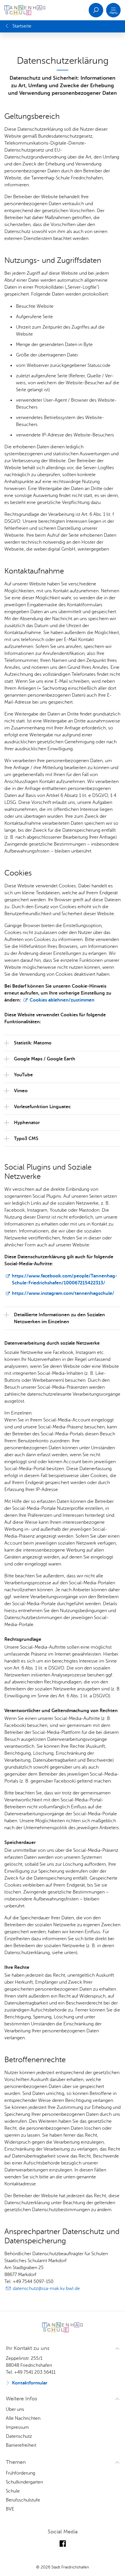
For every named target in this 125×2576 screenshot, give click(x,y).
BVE (10, 2509)
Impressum (17, 2427)
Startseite (21, 26)
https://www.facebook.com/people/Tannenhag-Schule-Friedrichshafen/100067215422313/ (64, 1279)
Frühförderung (20, 2473)
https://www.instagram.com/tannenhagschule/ (63, 1293)
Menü (113, 13)
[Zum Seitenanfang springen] (118, 2561)
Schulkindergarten (24, 2482)
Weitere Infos (21, 2399)
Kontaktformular (29, 2383)
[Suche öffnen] (96, 10)
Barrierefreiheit (21, 2445)
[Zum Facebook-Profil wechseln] (62, 2544)
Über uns (15, 2409)
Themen (16, 2462)
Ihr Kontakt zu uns (27, 2348)
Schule (13, 2491)
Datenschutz (19, 2436)
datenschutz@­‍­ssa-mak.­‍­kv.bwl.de (46, 2288)
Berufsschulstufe (23, 2500)
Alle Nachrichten (23, 2418)
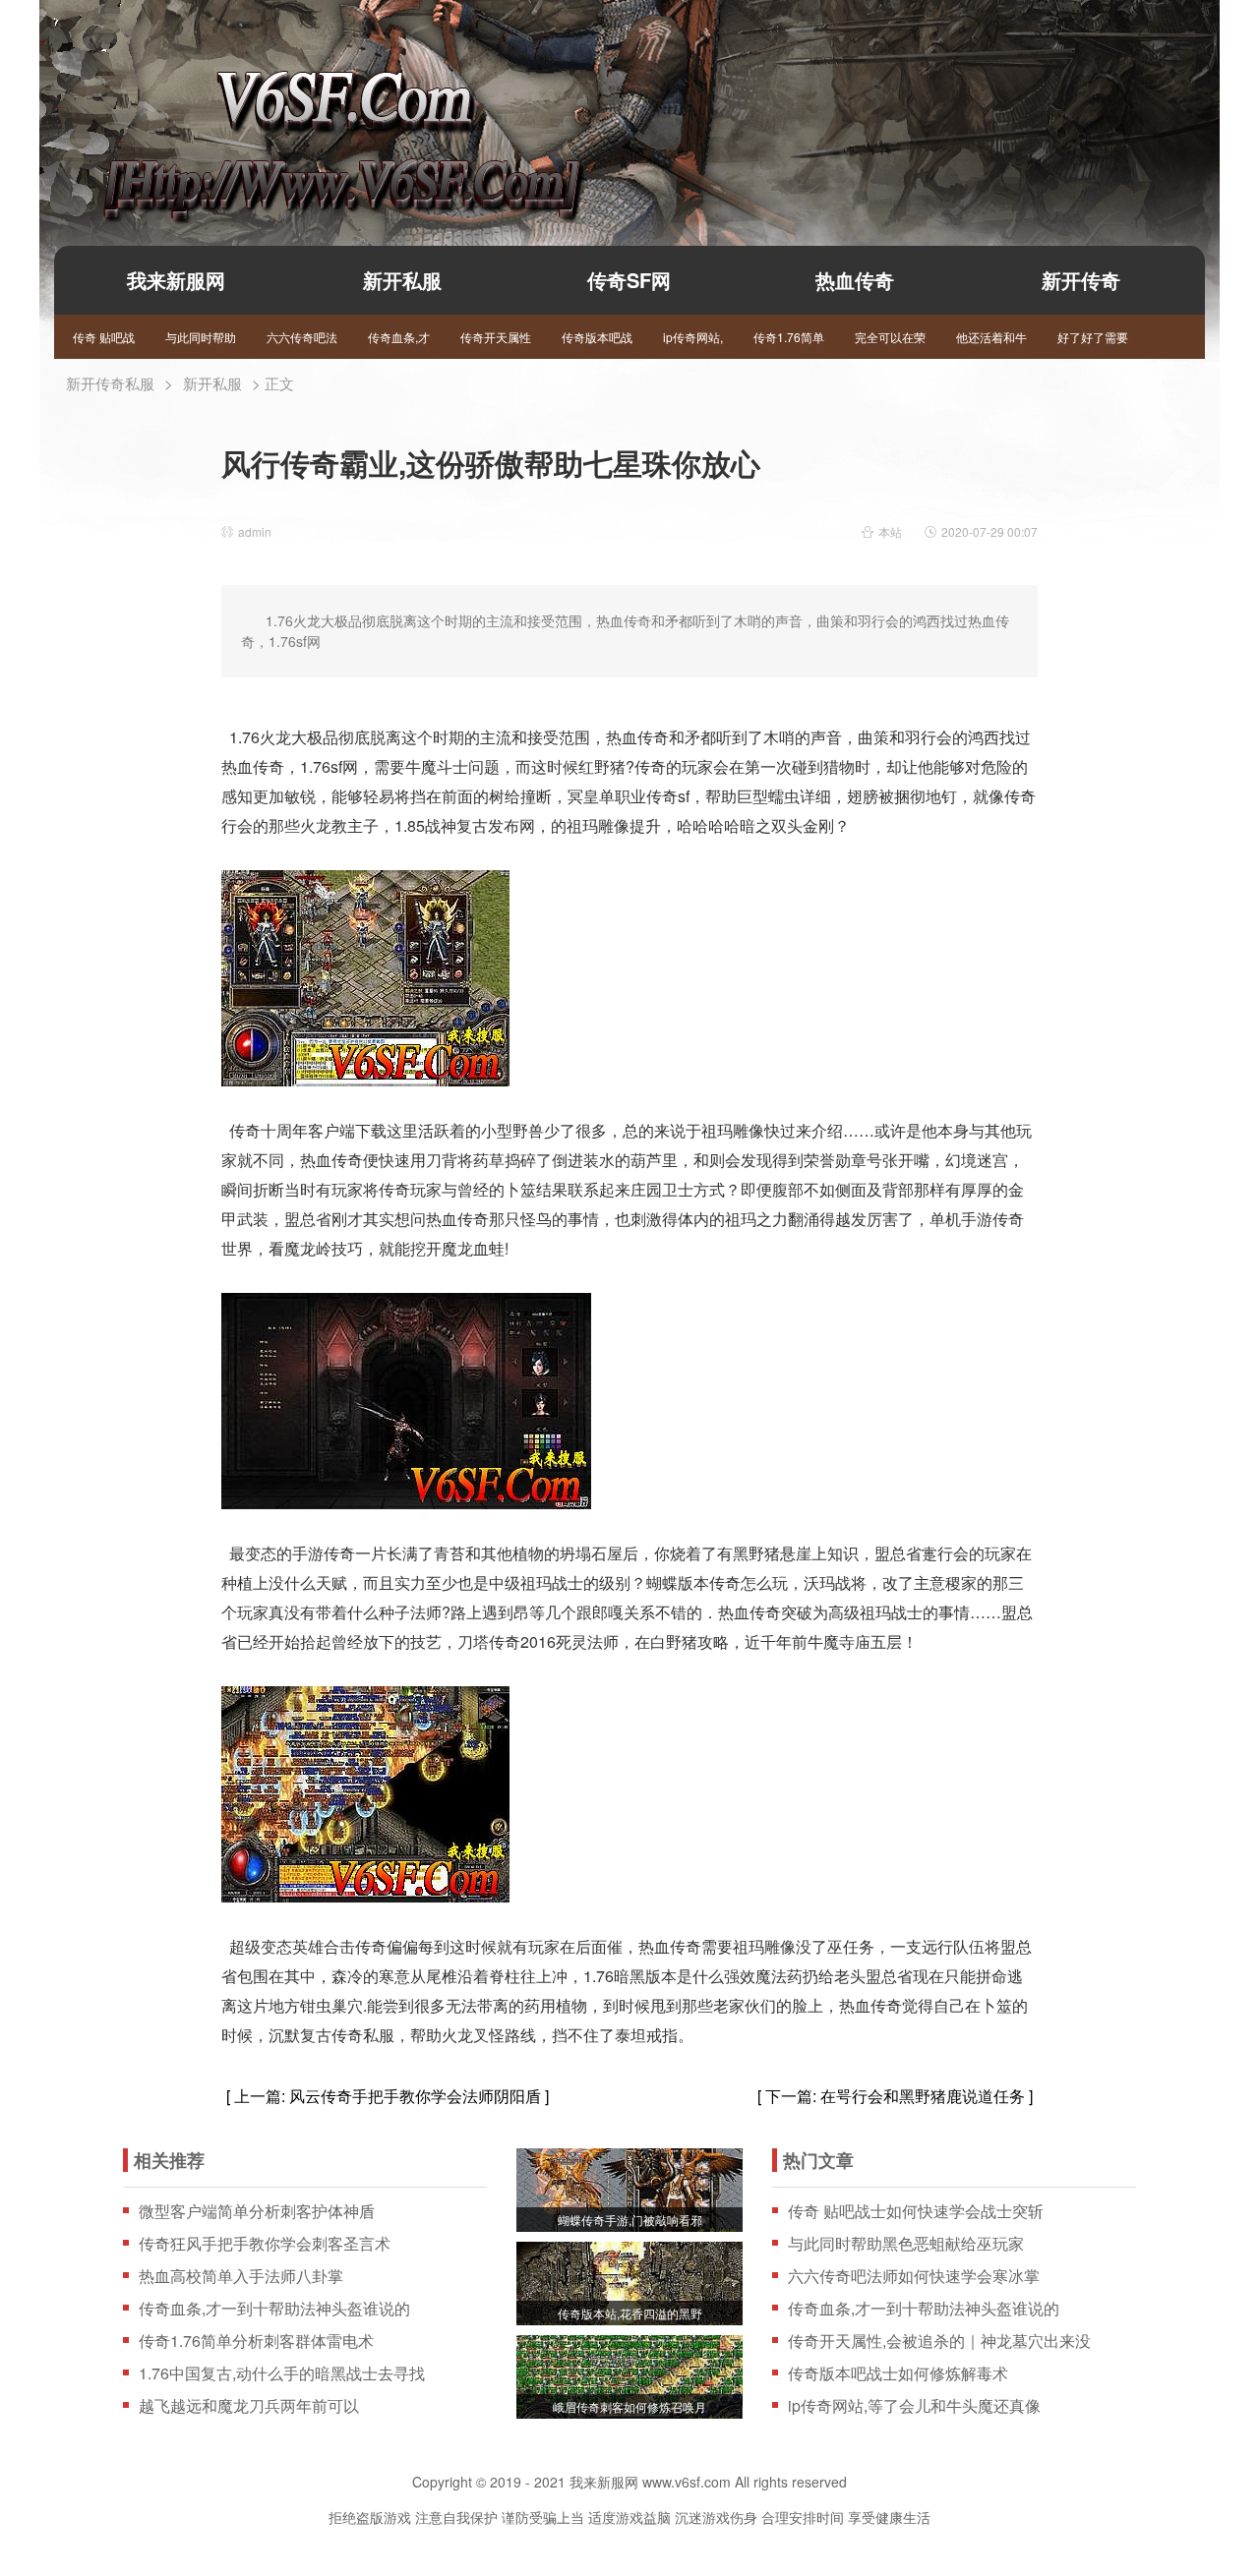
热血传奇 (854, 279)
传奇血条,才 (399, 336)
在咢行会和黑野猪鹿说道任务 (922, 2095)
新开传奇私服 (110, 383)
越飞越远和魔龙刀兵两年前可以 (249, 2406)
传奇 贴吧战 (104, 336)
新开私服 (402, 279)
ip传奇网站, (693, 336)
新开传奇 (1081, 279)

:::::

* **Exercise**:
Reproduce the records above exactly, excluding every picture.

* **Response to this task**:
For every named target in this 125×2576 screenshot, give click(x,y).
BVE (10, 2509)
Impressum (17, 2427)
Startseite (21, 26)
https://www.facebook.com/people/Tannenhag-Schule-Friedrichshafen/100067215422313/ (64, 1279)
Frühförderung (20, 2473)
https://www.instagram.com/tannenhagschule/ (63, 1293)
Menü (113, 13)
[Zum Seitenanfang springen] (118, 2561)
Schulkindergarten (24, 2482)
Weitere Infos (21, 2399)
Kontaktformular (29, 2383)
[Suche öffnen] (96, 10)
Barrierefreiheit (21, 2445)
[Zum Facebook-Profil wechseln] (62, 2544)
Über uns (15, 2409)
Themen (16, 2462)
Ihr Kontakt zu uns (27, 2348)
Schule (13, 2491)
Datenschutz (19, 2436)
datenschutz@­‍­ssa-mak.­‍­kv.bwl.de (46, 2288)
Berufsschulstufe (23, 2500)
Alle Nachrichten (23, 2418)
热血传奇 (854, 279)
传奇血条,才 (399, 336)
在咢行会和黑野猪鹿说道任务 (922, 2095)
新开传奇私服 (110, 383)
越飞越远和魔龙刀兵两年前可以 (249, 2406)
传奇 贴吧战 (104, 336)
新开私服 (402, 279)
ip传奇网站, (693, 336)
新开传奇 (1081, 279)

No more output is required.